これまで目にしてきたあらゆる物語の中で、僕はこの作品以上に「人と人ならざる者との絆」が強く描かれているものを見たことがない。
それまで僕はあまり漫画に感情移入することはなく、どちらかというと一歩引いた客観的な視点で眺めていたのだが、『うしおととら』に関してはものの見事に感情を揺さぶられてしまった。終盤の展開に突入すると、もう涙が流れっぱなしで、最終巻を読み終わる頃には泣きすぎて頭痛がしていた。部屋に入ってきた母親には何事かと驚かれ、兄からは何故か、気味の悪いものでも見るような冷たい視線を向けられてしまった。
作者である藤田和日郎氏は、人が持つ暗黒面のみならず、闇の中に息づく妖魔の邪悪さを描かせたら随一で、中でも「衾(ふすま)」という妖怪が初登場した見開きのシーンは要注意だ。下手に子供に見せると思わぬトラウマを抱えてしまい、飛行機に乗れなくなってしまう可能性がある。

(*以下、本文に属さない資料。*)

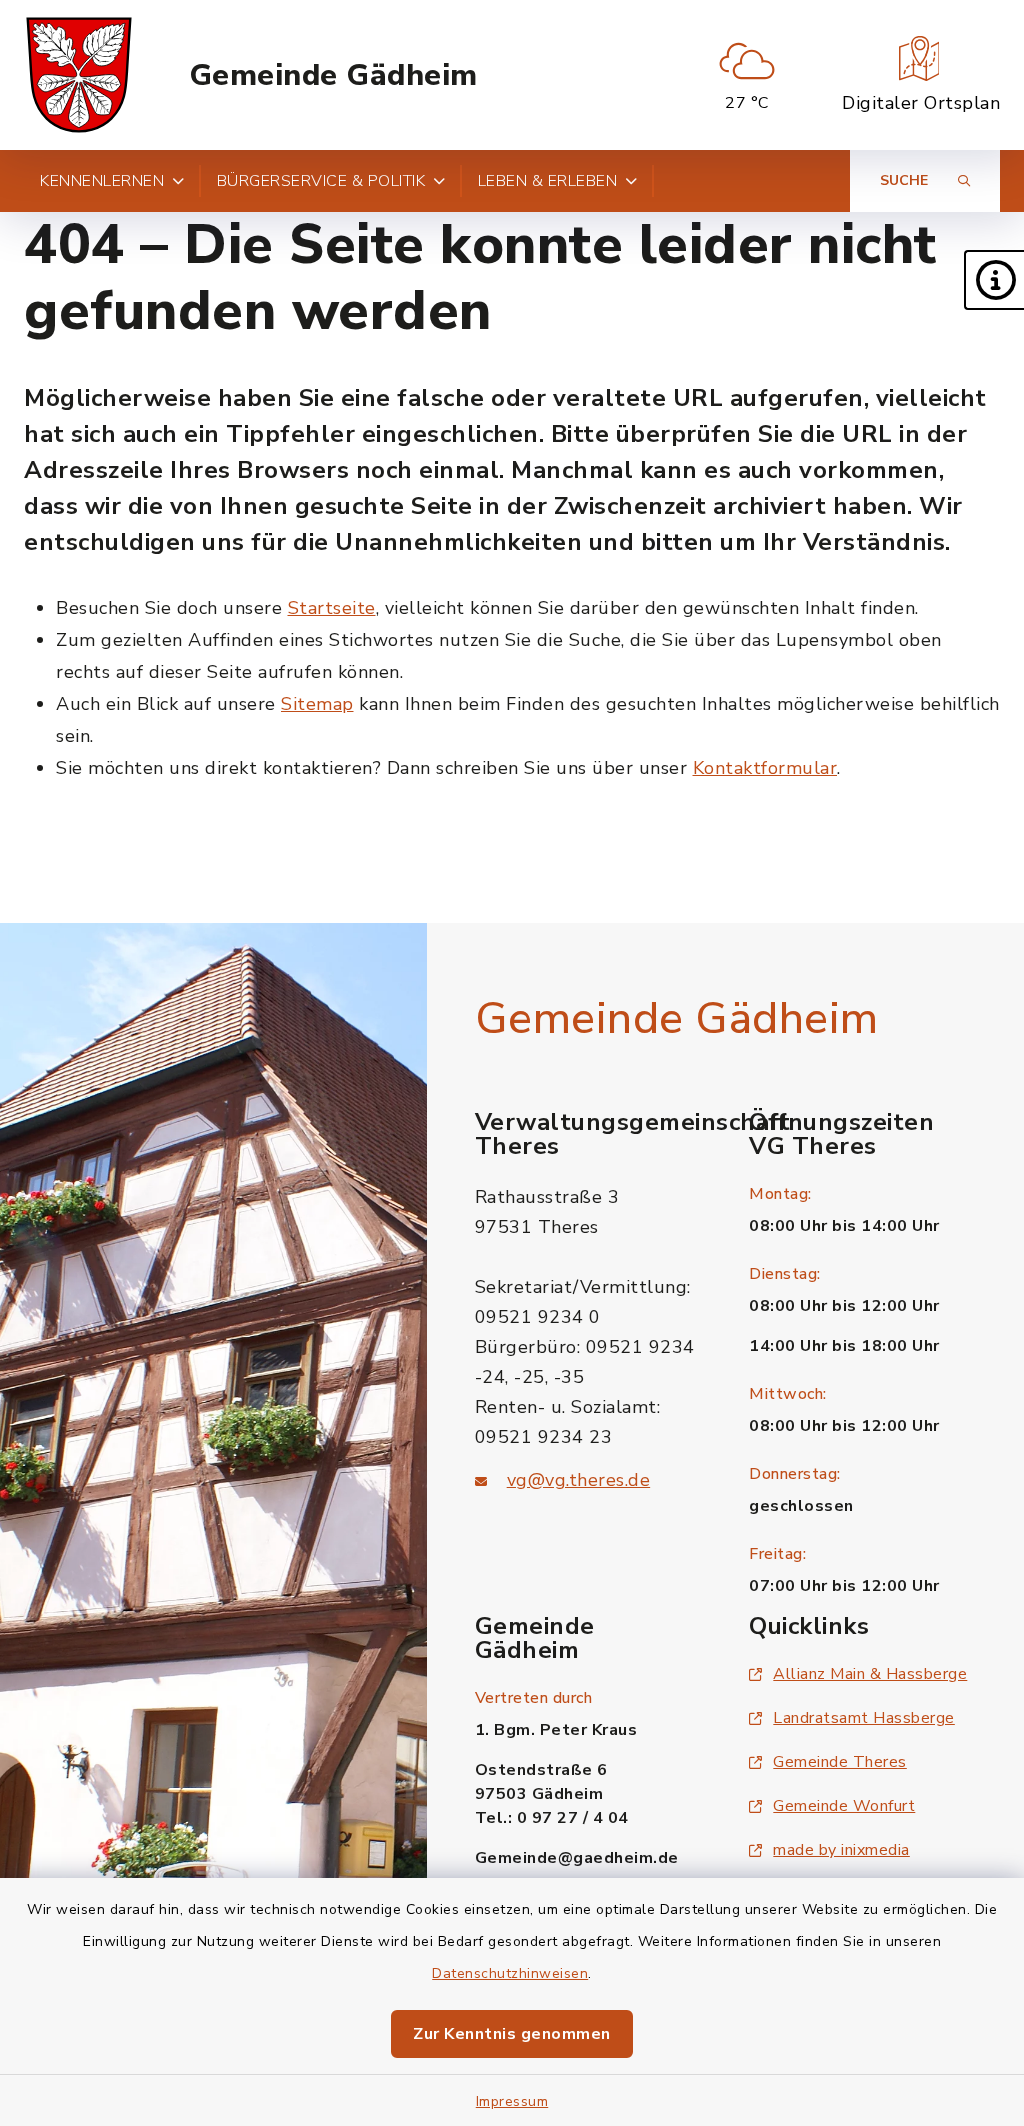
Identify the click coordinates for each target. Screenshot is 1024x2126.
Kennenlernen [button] (102, 181)
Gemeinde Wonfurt (844, 1806)
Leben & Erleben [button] (548, 181)
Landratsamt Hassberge (864, 1718)
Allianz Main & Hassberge (870, 1674)
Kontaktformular (765, 768)
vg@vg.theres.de (579, 1480)
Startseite (332, 608)
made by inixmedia (841, 1850)
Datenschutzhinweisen (510, 1973)
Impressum (512, 2101)
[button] (994, 280)
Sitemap (317, 704)
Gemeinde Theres (840, 1762)
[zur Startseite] (79, 75)
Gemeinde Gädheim (333, 75)
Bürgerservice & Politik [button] (321, 181)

『うしおととら』は、僕の恐怖の源泉となり、以来僕はただのアクションものやヒーローものにもなにがしかの「怖さ」を求めるようになっていった。どんな人間でも怖さを感じない者はいない。その恐怖は人それぞれで、万人に共通する恐怖というものもまた簡単には見つけられない。それは裏を返せば、人の数だけ恐怖があり、それに立ち向かう方法も、克服する方法も千差万別ということ。だが、そのために必要なのが人が持つ「陽」の力。すなわち希望であり、それこそが万人に共通する、悪夢を終わらせるための光になるのではないだろうか。
ラストバトルの際、白面の者と対峙した潮が天を指差し、「今、オレ達は…太陽と一緒に戦っている!」と告げるシーンがある。ここがもう、たまらなくかっこいい。恐怖を乗り越えるとは、つまりそういう事なのだろうと思わずにはいられない興奮のシーンだ。我々は1人で生きているわけではない。この世は恐ろしいもので満ちているけれど、困難に立ち向かう時、必ずしも孤独でいる必要はないのだと、うしおととらは教えてくれた気がする。
おっと、書いているうちにまた涙が出てきた。
30年の時を超えてもなお、『うしおととら』は僕の心をこれでもかとばかりに揺さぶり続けているらしい。